U.S. Department of Homeland Security (DHS) Proposed Regulatory Changes Allowing Spouses of H-1B Employees, Present in the U.S. in H-4 Status, to Apply for Employment Authorization under Certain Circumstances

If you have an H-1B employee, you probably know that a spouse of such employee present in the U.S. in H-4 status is not eligible to work. This could change
for some H-4 spouses if DHS adopts its proposed regulatory amendment. This amendment would allow H-4 spouses to apply for an Employment Authorization
Document in the following circumstances:

  1. When the H-1B employee is a beneficiary of the approved I-140 Immigrant Petition; or
  2. When the H-1B employee is working in the U.S. pursuant to the H-1B extension petition, filed under The American Competitiveness in the 21st Century Act (AC21), which allows extension of H-1B status beyond the six-year maximum period.*
    * Under AC21, H-1B status can be extended beyond six years if:

    1. An Application for Labor Certification on behalf of the H-1B employee was filed at least 365 days prior to the employee’s six-year anniversary in H-1B
      status; or
    2. An I-140 Immigrant Petition was filed at least 365 days prior the employee’s six-year anniversary in H-1B status.

This amendment (if passed) could help employers retain a higher percentage of H-1B employees who they have sponsored for a green card under the EB-3
category as professionals and who are destined to wait for their immigrant visas for years.
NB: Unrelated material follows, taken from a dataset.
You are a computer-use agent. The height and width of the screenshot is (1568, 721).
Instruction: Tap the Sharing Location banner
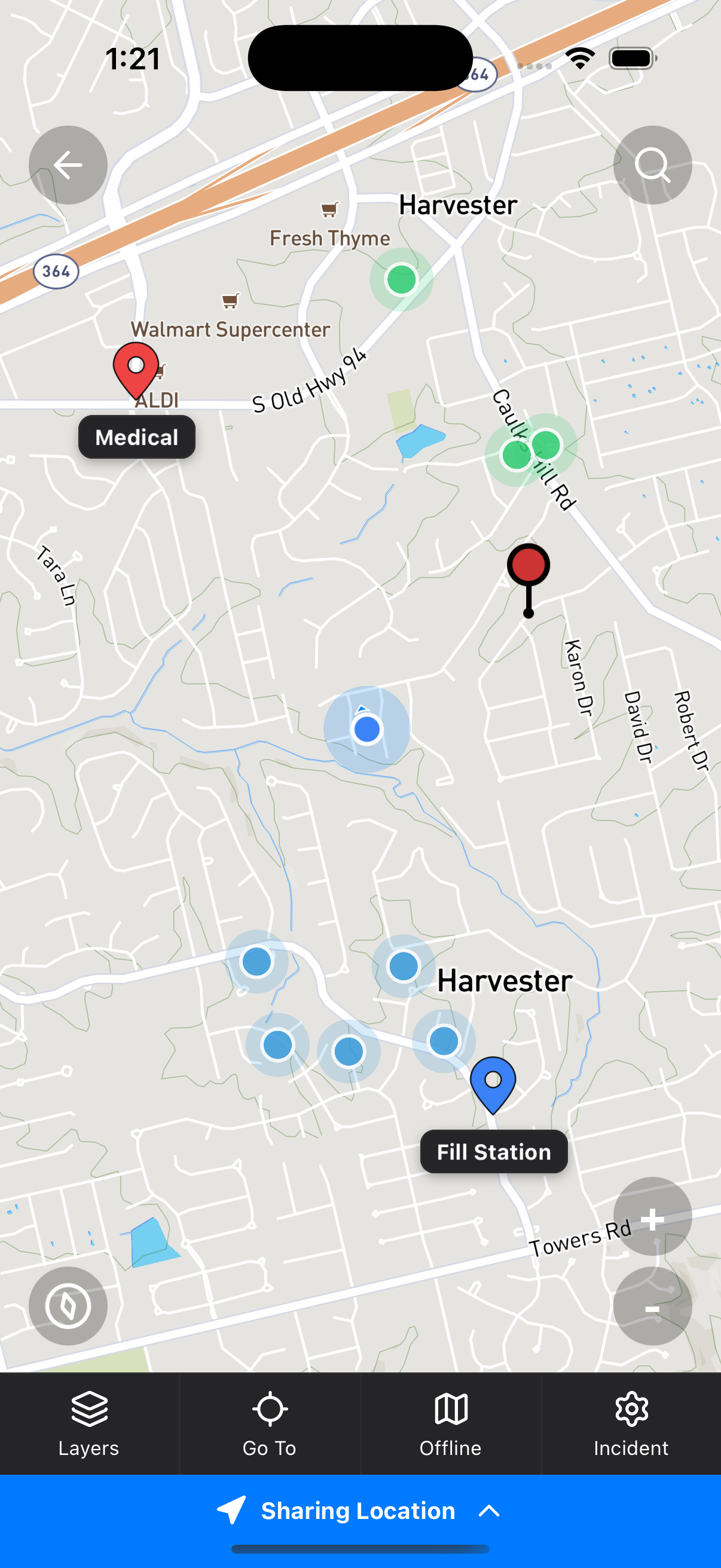click(358, 1510)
Many H-1B employees in these circumstances reach a point when
they are tired of waiting for their immigrant visas and dealing with hardships caused by their spouse’s inability to work. As a result, they start seeking
opportunities with other employers who are willing to sponsor them for a green card under the EB-2 category, which has a shorter waiting period for
immigrant visas or no waiting period at all. When H-4 spouses are able to work in the U.S., hopefully, waiting for immigrant visas would be less burdensome
for H-1B employees and they would be more committed to continue working for employers, who have already sponsored them for a green card.
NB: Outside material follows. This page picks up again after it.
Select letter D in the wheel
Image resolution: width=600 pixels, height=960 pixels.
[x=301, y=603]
If this proposed amendment becomes a law, employers would be able to help alleviate hardships on H-1B employees, caused by their spouses’ inability to work
in the U.S., by initiating the green card application sponsorship for such employees as soon as the circumstances allow.

Stay tuned for an update on this proposed amendment.


Immigrant and Nonimmigrant Visa/Status Options for Foreign Entrepreneurs

If you are a foreign entrepreneur seeking to start a business in the United States, you should consider all options available under the U.S. immigration law and choose the option that would fit your personal circumstances and help you accomplish your goals.  You may be able to immigrate to the United States by investing $1,000,000 USD (or $500,000 for Targeted Employment areas) in the U.S. economy.  Such investment may allow you and your eligible family members to obtain Lawful Permanent Residence in the U.S. pursuant to the employment-based fifth preference (EB-5) category. 

If the EB-5 category is not an option for you, there are some nonimmigrant status options you should consider.  These options include Treaty Trader (E-1), Treaty Investor (E-2), L-1A, and H-1B status.  To qualify for either Treaty Trader (E-1) or Treaty Investor (E-2) status, you must be a national of the country with which the United States maintains a Treaty of Commerce and Navigation.   A list of such countries is available at: http://travel.state.gov/visa/fees/fees_3726.html.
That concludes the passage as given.